Of course I can also exclude just the green wall. Maybe the green wall is generating noise, I can avoid those light paths by using the caret and a simple tweak of my LPE

Code Block
lpe:C<[RT][DS]'scatterCube'>+<[RT][DS][^'rightWall']>[<L.>O]


Shorthand
lpe:C<..'scatterCube'>+<..[^'rightWall']>[<L.>O]

Image AddedImage Added


The Importance of Naming

Naming your channels is important not just for pipeline reasons and readability, but because the Denoiser utility requires that you follow a naming convention in order to be denoised. Since the tool isn't psychic, it needs a hint as to what is inside the framebuffer/AOV and it uses the name to decide this. There are two main ways the Denoiser filters results, and the way triggered by a "diffuse" keyword is that the albedo is divided out before denoising happens, this is done to prevent texture smearing. So when naming your AOVs, keep that in mind knowing that you'll most likely want your results to be denoised. Below are the acceptable prefixes given again.

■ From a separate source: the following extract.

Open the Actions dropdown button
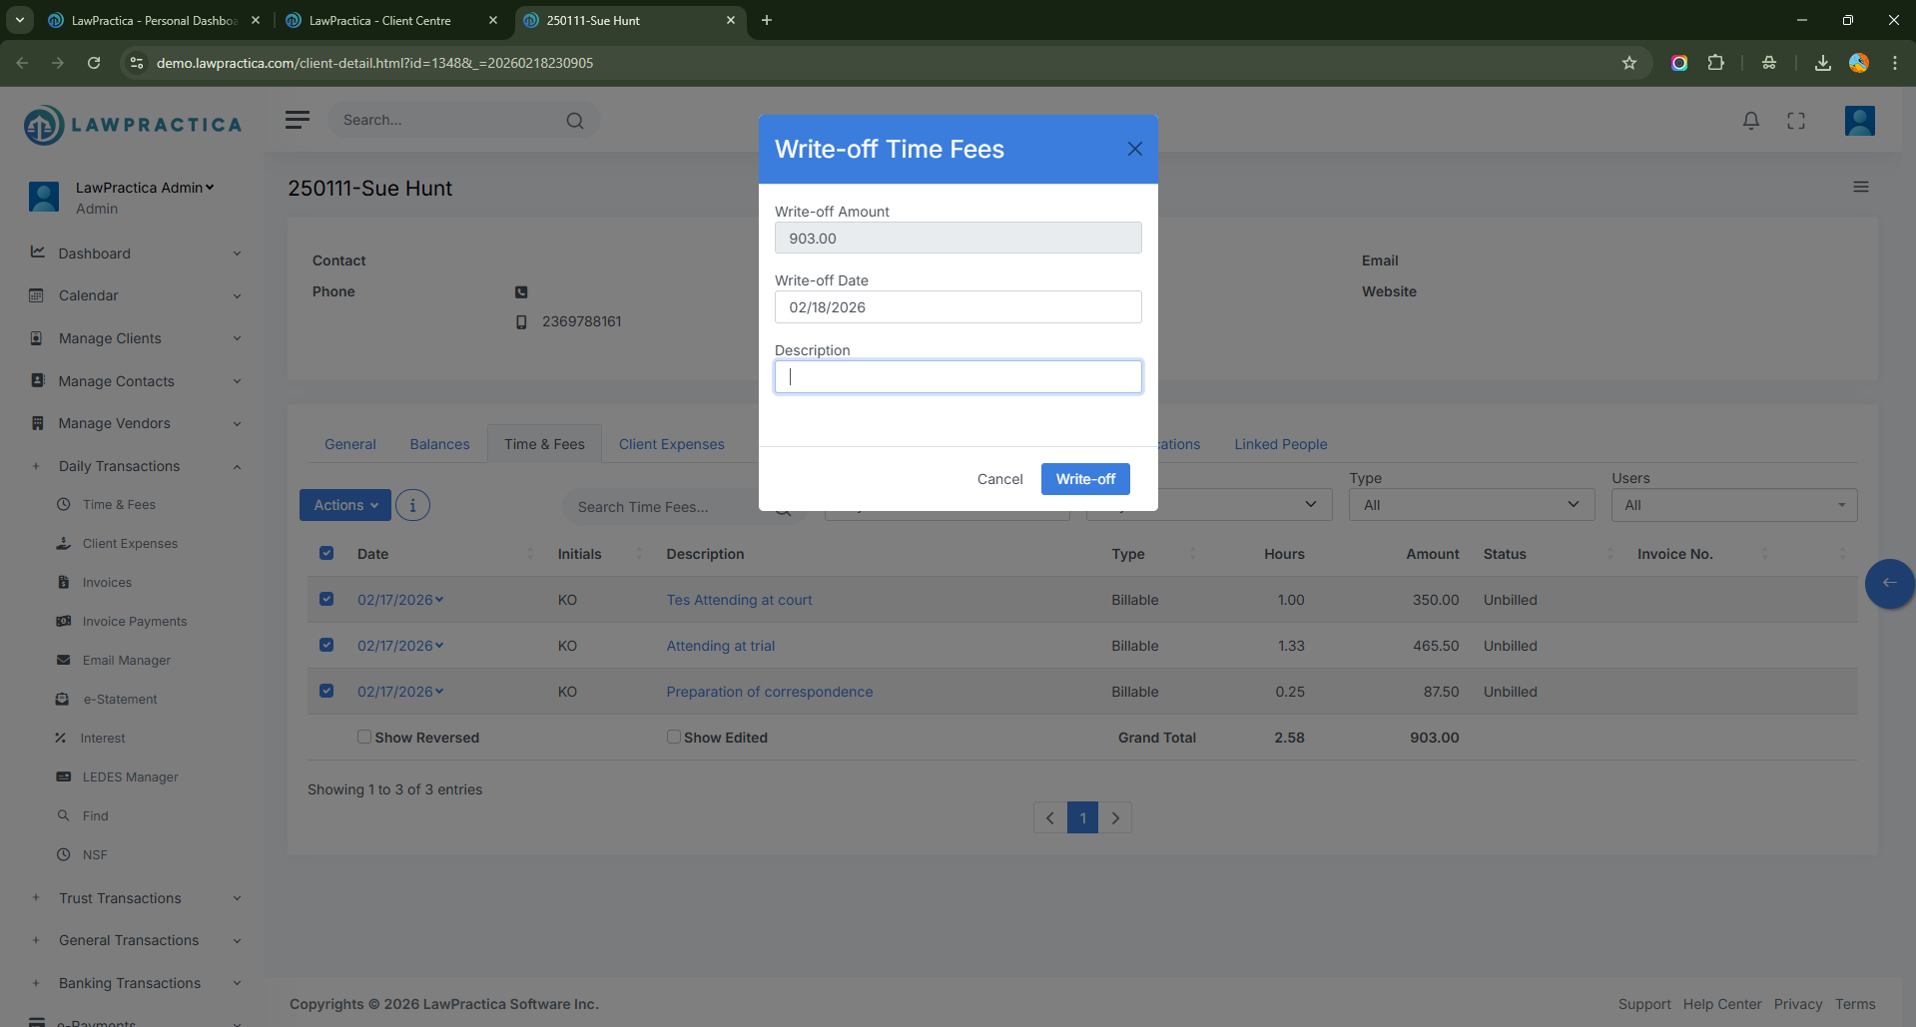The width and height of the screenshot is (1916, 1027). 345,505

The pass images can be named anything else, but must have color channels named/prefixed as one of:

  • diffuse
  • specular
  • directdiffuse
  • directspecular
  • directDiffuse
  • directSpecular
  • indirectdiffuse
  • indirectspecular
  • indirectDiffuse
  • indirectSpecular

LPE Prefixes Explained

You may see other areas where another prefix is added to the LPE. This is typically for special handling and data.

  • unoccluded – returns unoccluded or unshadowed result. Using this before your LPE will result in no shadowing.
  • noclamp – returns unclamped result.
  • nothruput – does not apply thruput (throughput is the accumulative albedo of the objects hit by rays). Your results could be attenuated based on throughput of the light path. Using this means the full value is retained, useful for masks.
  • shadows – returns collected shadows. This relies on the shadow sample filters and additional buffers from the Holdout Workflow.
  • holdouts – returns only holdout light paths (light paths with one or more holdout events)
  • overwrite – instead of outputting the accumulated result, overwrite it. One example of using this is for the albedo output where we do not want an accumulated result. Otherwise your values may continue to accumulate light and be incorrect, for example, a pure red of 1,0,0 can become 6,0,0 and be incorrect.
  • noinfinitecheck – do not do any infinite check.

User Lobes

By default you've been seeing us use Diffuse and Specular lobes, but a User lobe can be built into a material for data purposes. These lobes are evaluated with the material but not output to a beauty as a lighting result. These lobes must be specified in an LPE to work, shorthand assumes only Diffuse or Specular substitutions. A useful example are the User Color and Position lobes of PxrSurface.